Deferred (segment scope, do not touch now)

Maintenance tasks

[ ] M37 Audit segment package for unused or test-only code (Risk: LOW) - Limit class, method and variables visiblity - Identify unused classes/methods/fields. - Remove code only referenced by tests or move test helpers into test scope. - Ensure public API docs and tests remain consistent after cleanup. [ ] M38 Review segment package for test and Javadoc coverage (Risk: LOW) - Ensure each class has a JUnit test or document why coverage is excluded. - Ensure each public class/method has Javadoc; add missing docs. [ ] M39 Audit segmentindex package for unused or test-only code (Risk: LOW) - Limit class, method and variables visiblity - Identify unused classes/methods/fields. - Remove code only referenced by tests or move test helpers into test scope. - Ensure public API docs and tests remain consistent after cleanup. [ ] M40 Review segmentindex package for test and Javadoc coverage (Risk: LOW) - Ensure each class has a JUnit test or document why coverage is excluded. - Ensure each public class/method has Javadoc; add missing docs. [ ] M41 Audit segmentregistry package for unused or test-only code (Risk: LOW) - Limit class, method and variables visiblity - Identify unused classes/methods/fields. - Remove code only referenced by tests or move test helpers into test scope. - Ensure public API docs and tests remain consistent after cleanup. [ ] M42 Review segmentregistry package for test and Javadoc coverage (Risk: LOW) - Ensure each class has a JUnit test or document why coverage is excluded. - Ensure each public class/method has Javadoc; add missing docs. - See docs/development/segmentregistry-audit.md for audit notes.

Done (Archive)

(keep completed items here; do not delete)

[x] 61.1 Wire SegmentHandler into key-to-segment map usage (Risk: HIGH) - Replace direct segment references in key-to-segment map paths with SegmentHandler usage. - Ensure handlers are used consistently for segment access in index flows.

[x] 61.2 Refactor split algorithm around handler locks (Risk: HIGH) - When a segment is eligible for split: acquire handler lock, re-check eligibility under lock, then either unlock or proceed with split. - Split apply ordering: update map on disk first, then in-memory map, then close old segment, delete files, and finally unlock. - Ensure failures unlock the handler and clean up temporary segments. - Update docs/architecture/registry/registry.md to reflect handler-based locking.

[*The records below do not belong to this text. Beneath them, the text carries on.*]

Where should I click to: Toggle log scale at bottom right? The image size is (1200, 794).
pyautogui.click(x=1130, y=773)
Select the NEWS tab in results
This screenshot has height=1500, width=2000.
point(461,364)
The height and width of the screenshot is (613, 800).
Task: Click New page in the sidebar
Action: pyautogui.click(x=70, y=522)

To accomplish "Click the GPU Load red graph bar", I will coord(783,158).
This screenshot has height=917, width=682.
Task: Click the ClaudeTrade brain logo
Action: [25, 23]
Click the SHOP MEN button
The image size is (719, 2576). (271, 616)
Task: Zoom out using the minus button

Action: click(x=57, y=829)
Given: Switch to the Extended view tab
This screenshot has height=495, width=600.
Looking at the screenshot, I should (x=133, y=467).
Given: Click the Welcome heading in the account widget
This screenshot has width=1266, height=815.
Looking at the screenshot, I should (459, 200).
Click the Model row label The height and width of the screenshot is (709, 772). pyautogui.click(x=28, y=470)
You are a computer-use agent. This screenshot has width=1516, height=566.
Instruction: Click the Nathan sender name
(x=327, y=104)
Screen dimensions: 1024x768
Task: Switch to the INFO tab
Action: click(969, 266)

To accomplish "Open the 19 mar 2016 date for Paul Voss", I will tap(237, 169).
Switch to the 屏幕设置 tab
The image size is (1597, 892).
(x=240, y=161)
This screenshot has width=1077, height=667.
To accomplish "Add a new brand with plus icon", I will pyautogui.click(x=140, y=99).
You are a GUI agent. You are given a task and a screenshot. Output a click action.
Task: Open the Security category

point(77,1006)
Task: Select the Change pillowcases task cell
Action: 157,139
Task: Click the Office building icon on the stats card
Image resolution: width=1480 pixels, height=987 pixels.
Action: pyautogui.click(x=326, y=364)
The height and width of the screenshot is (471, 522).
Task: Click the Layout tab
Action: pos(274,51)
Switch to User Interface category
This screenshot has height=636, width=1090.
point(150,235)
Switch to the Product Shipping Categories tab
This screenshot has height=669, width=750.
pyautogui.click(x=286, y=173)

[x] 61.3 Simplify SegmentHandler lock API (Risk: MEDIUM) - Keep internal handler state as READY/LOCKED. - lock() returns SegmentHandlerLockStatus with OK or BUSY. - Replace token-based lock/unlock usage across registry + split flows. - Update handler-related tests to match the new API.

[x] 60 Move registry implementation to segmentregistry package (Risk: MEDIUM) - Move SegmentRegistryImpl, SegmentRegystryState, SegmentRegistryCache, SegmentRegistryState, and SegmentRegistryResult to org.hestiastore.index.segmentregistry. - Update imports/usages in segmentindex and tests. - Keep public API surface the same; verify no package-private access leaks.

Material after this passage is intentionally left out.